## PROVIDED TEXT
Dave had to be as astounded as the rest of us, but he closed his eyes, pushed his mic farther up and out, and leaned back to let those golden pipes of his rip.

“I’ve got you . . .” Dave crooned a cappella, working into the final phrasing of the song with the movie star still hanging onto his pants leg, staring at him with a wide smile. I stole a glance at Mac, his eyes wide as beacons. I knew mine were just as big as we joined our voices with Les and Craig in building the ending harmony.

“Never win, never win . . .” The lounge erupted, peppering another standing ovation with yells and excited shouts that crackled over thundering applause. More people rushed to the front of the stage as we hit the big finish and took our bows while the frenzied uproar mounted to a pounding pressure.

I looked left toward the rest of the band, trying to take us in. Jackets from our dark suits lay rumpled around us. Purple-and-white polka-dotted ties hung loose or strewn across the stage or amps. Burgundy cuff links on our custom tailored white-on-white dress shirts sparkled in the brilliant light. Leonard was sopping wet behind the drums, his dress shirt translucent.”

A run of records:
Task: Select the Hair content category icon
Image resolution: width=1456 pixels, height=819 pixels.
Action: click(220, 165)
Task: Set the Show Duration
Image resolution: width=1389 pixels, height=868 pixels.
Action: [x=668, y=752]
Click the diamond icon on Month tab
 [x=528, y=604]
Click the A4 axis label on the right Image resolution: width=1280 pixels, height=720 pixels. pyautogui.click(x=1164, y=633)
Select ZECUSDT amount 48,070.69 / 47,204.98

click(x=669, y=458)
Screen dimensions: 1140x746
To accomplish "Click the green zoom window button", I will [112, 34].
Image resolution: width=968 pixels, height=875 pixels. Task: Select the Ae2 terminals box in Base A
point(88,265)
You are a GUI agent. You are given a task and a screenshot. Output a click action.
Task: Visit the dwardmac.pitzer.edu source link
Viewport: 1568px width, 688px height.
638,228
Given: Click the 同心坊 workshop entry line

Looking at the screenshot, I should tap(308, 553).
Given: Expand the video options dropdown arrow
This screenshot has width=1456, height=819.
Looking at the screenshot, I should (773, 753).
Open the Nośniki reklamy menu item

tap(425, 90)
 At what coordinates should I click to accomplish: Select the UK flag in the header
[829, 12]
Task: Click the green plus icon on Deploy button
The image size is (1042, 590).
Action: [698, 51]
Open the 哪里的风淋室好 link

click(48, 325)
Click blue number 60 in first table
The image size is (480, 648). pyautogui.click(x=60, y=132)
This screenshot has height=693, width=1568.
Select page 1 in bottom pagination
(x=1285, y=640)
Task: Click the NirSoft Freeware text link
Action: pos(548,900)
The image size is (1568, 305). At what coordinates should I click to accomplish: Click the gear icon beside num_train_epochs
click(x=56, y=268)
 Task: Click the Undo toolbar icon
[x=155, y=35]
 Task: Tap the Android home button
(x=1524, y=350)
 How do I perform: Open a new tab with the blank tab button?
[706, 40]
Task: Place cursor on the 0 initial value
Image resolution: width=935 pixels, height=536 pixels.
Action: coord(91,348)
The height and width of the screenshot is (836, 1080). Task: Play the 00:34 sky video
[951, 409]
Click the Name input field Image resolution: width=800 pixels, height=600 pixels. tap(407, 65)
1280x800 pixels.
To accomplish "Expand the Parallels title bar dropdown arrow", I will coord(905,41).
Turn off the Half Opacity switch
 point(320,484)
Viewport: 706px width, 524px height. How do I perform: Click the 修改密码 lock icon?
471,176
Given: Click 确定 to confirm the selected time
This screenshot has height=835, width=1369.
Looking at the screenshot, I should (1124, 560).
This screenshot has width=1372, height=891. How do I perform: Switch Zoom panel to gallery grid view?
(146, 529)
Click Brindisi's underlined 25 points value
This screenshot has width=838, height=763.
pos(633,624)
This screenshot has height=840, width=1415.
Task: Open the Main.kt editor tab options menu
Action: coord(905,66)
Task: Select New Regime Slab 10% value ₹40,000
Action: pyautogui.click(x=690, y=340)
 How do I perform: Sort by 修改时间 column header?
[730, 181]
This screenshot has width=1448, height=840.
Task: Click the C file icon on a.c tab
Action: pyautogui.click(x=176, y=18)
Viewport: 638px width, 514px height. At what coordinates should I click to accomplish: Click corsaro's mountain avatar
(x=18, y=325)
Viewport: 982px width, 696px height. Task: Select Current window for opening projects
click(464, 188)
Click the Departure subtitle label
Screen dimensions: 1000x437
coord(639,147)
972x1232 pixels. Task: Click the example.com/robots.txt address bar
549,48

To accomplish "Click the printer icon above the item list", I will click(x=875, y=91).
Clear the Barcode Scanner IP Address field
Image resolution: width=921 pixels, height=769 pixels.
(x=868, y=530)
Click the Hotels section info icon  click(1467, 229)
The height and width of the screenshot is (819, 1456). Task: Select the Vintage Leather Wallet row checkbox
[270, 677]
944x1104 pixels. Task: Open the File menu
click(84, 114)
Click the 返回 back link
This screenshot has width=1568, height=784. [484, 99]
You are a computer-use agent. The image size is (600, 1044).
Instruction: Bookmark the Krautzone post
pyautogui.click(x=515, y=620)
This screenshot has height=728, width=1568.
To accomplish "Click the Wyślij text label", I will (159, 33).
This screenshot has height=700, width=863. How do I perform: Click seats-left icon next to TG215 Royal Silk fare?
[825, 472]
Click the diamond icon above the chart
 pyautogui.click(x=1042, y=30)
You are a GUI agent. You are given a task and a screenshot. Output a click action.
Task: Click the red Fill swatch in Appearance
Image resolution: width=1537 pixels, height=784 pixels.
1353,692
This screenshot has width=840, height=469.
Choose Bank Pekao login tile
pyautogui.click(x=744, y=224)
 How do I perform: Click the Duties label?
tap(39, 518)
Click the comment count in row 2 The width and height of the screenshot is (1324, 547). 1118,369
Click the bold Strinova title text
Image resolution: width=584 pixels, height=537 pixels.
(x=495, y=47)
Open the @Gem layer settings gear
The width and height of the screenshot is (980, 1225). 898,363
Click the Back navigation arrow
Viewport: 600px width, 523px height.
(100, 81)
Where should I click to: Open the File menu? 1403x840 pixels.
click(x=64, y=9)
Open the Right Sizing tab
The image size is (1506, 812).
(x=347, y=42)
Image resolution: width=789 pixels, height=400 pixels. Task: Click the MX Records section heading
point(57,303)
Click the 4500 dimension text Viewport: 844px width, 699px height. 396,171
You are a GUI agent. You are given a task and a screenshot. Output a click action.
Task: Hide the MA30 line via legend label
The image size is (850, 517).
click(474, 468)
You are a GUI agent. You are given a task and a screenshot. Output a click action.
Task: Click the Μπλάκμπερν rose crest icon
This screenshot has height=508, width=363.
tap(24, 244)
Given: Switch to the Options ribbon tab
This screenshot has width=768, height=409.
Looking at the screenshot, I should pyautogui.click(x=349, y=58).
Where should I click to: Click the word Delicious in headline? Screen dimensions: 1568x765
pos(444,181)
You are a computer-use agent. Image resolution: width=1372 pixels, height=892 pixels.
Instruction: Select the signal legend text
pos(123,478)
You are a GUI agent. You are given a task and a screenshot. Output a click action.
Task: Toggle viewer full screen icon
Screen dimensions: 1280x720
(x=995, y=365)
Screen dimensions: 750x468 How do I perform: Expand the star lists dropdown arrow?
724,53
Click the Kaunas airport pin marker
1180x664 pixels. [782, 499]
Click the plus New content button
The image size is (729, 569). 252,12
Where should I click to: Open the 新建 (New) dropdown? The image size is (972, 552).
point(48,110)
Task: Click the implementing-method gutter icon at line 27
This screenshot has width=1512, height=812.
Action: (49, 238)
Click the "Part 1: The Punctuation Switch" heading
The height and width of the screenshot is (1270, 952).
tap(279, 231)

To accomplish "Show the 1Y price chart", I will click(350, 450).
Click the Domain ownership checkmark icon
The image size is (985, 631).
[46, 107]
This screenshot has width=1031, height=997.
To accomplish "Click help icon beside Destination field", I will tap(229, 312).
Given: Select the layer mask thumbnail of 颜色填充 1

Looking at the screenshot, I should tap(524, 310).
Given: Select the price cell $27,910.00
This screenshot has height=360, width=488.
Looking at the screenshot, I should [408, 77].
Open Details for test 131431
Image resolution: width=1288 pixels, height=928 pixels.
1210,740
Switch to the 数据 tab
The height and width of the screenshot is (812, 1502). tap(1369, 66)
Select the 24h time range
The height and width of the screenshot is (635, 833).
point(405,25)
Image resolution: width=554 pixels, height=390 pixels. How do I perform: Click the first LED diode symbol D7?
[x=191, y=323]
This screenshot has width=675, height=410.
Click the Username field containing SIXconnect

## SET EXERCISE 1
In the band performance passage, condense the paragraph beginning "I looked left toward the rest of the band" into a short bulleted list that keeps its main details.
## SET EXERCISE 2
Return every line of the records from the one containing "Open Details for test 131431" down to the end of the records, both ends included and unchanged.
The text and the records were taken from separate sources.

## EXERCISE RESULT 1
- The narrator looked left at the rest of the band.
- Jackets from their dark suits lay rumpled around them.
- Their purple-and-white polka-dotted ties hung loose or were strewn across the stage or amps.
- Burgundy cuff links on their custom tailored white-on-white dress shirts sparkled in the light.
- Leonard, behind the drums, was soaked, his dress shirt translucent.

## EXERCISE RESULT 2
Open Details for test 131431
Image resolution: width=1288 pixels, height=928 pixels.
1210,740
Switch to the 数据 tab
The height and width of the screenshot is (812, 1502). tap(1369, 66)
Select the 24h time range
The height and width of the screenshot is (635, 833).
point(405,25)
Image resolution: width=554 pixels, height=390 pixels. How do I perform: Click the first LED diode symbol D7?
[x=191, y=323]
This screenshot has width=675, height=410.
Click the Username field containing SIXconnect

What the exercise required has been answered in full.